S'agissant des frais d'ostéopathe (CHF 238.-) et de pharmacie (CHF 147.70), ils devraient, censément, lui être remboursés, en tout ou partie, par ses assurances-maladie complémentaire ou obligatoire. Aussi n'y a-t-il pas lieu de les comptabiliser dans ses charges.
En tout état, ces derniers frais eussent-il été pris en considération que la recourante aurait néanmoins disposé d'un solde suffisant (CHF 534.90 par mois) pour rétribuer, le cas échéant par mensualités, l'activité de son avocate entre fin octobre et décembre 2024 (solde de CHF 663.50 retenu par le Greffe de l'assistance juridique – CHF 128.60 [i.e. CHF 238.- + CHF 147.70/3 mois, lesdits frais ayant été encourus entre août et octobre 2024] = CHF 534.90).
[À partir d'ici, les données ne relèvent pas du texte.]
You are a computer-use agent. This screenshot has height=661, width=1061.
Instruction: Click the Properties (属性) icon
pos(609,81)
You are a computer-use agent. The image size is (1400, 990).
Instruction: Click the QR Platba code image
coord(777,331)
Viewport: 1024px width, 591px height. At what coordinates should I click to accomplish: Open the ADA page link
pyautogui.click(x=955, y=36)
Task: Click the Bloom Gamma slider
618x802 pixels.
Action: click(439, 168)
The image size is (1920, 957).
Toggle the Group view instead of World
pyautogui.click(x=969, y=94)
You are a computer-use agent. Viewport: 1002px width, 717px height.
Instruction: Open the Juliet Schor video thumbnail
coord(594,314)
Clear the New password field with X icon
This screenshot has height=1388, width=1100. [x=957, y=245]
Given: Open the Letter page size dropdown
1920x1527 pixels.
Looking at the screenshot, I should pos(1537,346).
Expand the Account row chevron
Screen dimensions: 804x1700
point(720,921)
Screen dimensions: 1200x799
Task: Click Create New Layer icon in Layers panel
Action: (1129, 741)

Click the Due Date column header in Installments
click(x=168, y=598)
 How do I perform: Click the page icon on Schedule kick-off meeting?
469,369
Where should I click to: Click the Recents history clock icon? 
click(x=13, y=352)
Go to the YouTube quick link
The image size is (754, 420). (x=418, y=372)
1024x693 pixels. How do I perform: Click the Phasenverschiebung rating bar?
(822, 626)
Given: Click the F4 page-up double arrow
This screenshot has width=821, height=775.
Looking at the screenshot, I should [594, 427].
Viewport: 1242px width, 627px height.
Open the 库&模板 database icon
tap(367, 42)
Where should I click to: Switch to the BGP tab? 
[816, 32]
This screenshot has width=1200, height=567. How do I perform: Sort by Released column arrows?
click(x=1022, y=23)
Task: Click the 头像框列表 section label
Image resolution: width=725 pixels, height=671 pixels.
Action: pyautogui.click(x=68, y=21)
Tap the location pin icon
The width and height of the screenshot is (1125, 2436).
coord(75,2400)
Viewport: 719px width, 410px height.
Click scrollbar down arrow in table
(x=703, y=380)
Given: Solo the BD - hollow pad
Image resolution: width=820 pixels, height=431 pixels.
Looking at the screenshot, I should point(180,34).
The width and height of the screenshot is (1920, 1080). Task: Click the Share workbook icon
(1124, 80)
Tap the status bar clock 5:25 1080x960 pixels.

À cette aune, les réquisits des art. 132 al. 1 let. b et 136 CPP ne sont pas réalisés.
Que la recourante ait été mise au bénéfice de l'assistance juridique en matière civile (moyennant le versement d'une participation mensuelle) n'y change rien.
3.5.2. Aux dires de la recourante, sa situation financière se péjorera sensiblement en 2025, sous l'angle de ses revenus et charges.
En pareille hypothèse, il lui appartiendra de saisir le Ministère public de nouvelles demandes, actualisées.
En effet, la Chambre de céans ne saurait statuer, pour la première fois, au stade d'un recours, sur une situation notablement différente de celle soumise au Procureur, faute de décision préalable rendue sur ce point (cf. art. 393 al. 1 let. a CPP).
3.6. En conclusion, le recours se révèle infondé et doit être rejeté.
4. 4.1. Les frais de la procédure seront laissés à la charge de l'État (art. 20 RAJ).
4.2. La recourante, qui succombe, ne se verra point allouer de dépens (art. 436 CPP).
* * * * *
PAR CES MOTIFS,
LA COUR :
Rejette le recours.
Laisse les frais de la procédure de recours à la charge de l'État.
Notifie le présent arrêt, en copie, à la recourante, soit pour elle son conseil, et au Ministère public.
Siégeant :
Madame Daniela CHIABUDINI, présidente; Mesdames Valérie LAUBER et Françoise SAILLEN AGAD, juges; Madame Arbenita VESELI, greffière.
La greffière : Arbenita VESELI |
| La présidente : Daniela CHIABUDINI |
Voie de recours :
Le Tribunal fédéral connaît, comme juridiction ordinaire de recours, des recours en matière pénale au sens de l'art. 78 de la loi sur le Tribunal fédéral du 17 juin 2005 (LTF; RS 173.110); la qualité et les autres conditions pour interjeter recours sont déterminées par les art. 78 à 81 et 90 ss LTF. Le recours doit être formé dans les trente jours qui suivent la notification de l'expédition complète de l'arrêt attaqué.
Le recours doit être adressé au Tribunal fédéral, 1000 Lausanne 14. Les mémoires doivent être remis au plus tard le dernier jour du délai, soit au Tribunal fédéral soit, à l'attention de ce dernier, à La Poste Suisse ou à une représentation diplomatique ou consulaire suisse (art. 48 al. 1 LTF).